Now I find myself a bit like chubby cheeks. And I'm not talking about his weight. Poor little chubby cheeks has these wild grandiose visions of high school. But in reality, high school wasn't so great -- at least not for Billy the second time around. So now, amidst this blog, I find myself at a crossroads. You see, I would not give up the year I spent raising Alivia for one million dollars or all the tea in China. And I'm serious. I really would not. Some things are more important than money, or tea :) We have laughed and played, and that little angel has given me some of the best days that I have ever experienced in my 33 years of life. But!!!!! Who the heck knew that getting back into the workforce would be so -- well, difficult?

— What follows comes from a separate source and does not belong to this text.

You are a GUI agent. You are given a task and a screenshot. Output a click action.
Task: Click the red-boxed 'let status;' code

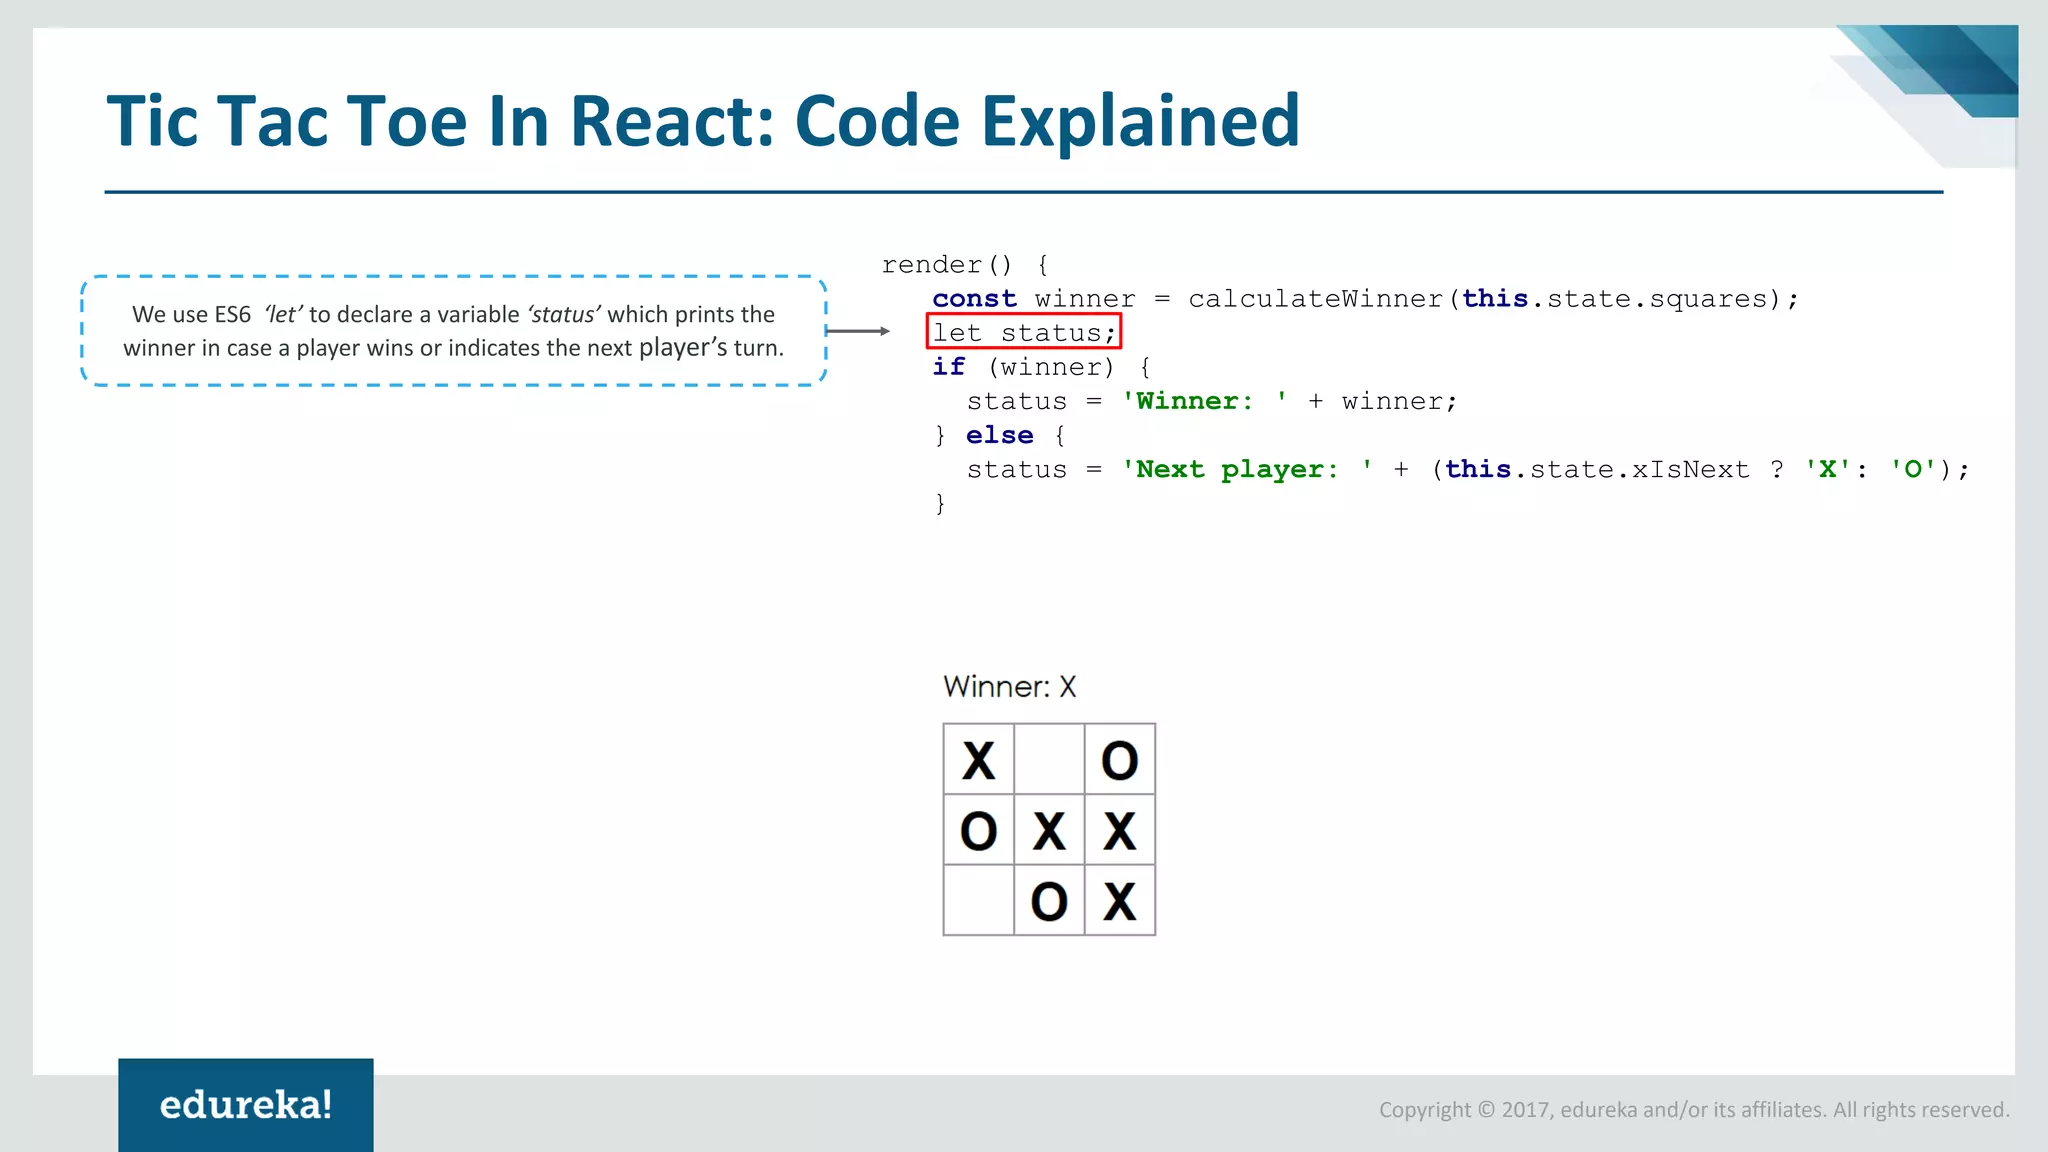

I used to be "polished." I used to be "articulate." I used to have a vocabulary like a dictionary; full of words that embarrassed my co-workers and CEOs (never on purpose, of course) and a thesaurus right next to it in my brain. I knew definitions, synonyms, antonyms, homophones, and homonyms. I was pretty amazing. But, like chubby cheeks, I wanted very badly to go to high school. And I did. And now, I write a blog about my beautiful one-year-old and I've stopped and started writing my Women's Fiction Novel so many times that I cannot remember where I left off. And sometimes I might be standing somewhere, anywhere -- like in Church -- and I will start thinking, Dear God: "It's not me, Margaret. It's me, Carrie Ernest. What is wrong with me? Will I be okay? Will I ever find a job?" You see -- He already knows the answers. He has already seen tomorrow and Thursday and Friday. And all of 2012.
And so this concludes the only blog where I will allow myself to have a pity party. Talent and writing are like riding a bike. You may struggle at first - that wheel might not be perfectly straight. But you will get there. And so will I.
Until then, this prayer and I are going to become best friends:
Dear Lord Jesus Christ,
You wanted all who are weary to come to You for support. Lord, I am worn out by my inability to find wage-earning work. Day after day, my worry and fear grow as the rejections of my applications mount. I am able and willing to work but I cannot find a worthwhile job. Please help me to obtain one soon so that I can support myself and my family in a decent way.
However, if it is Your will that I wait longer, enable me to worry less and to be able to take advantage of the time available to get closer to You. Let me realize that there are other ways to bring about Your kingdom on earth besides salaried work. Help me to make use of them for the time being so that I may continue to grow as a person for Your greater glory. Amen.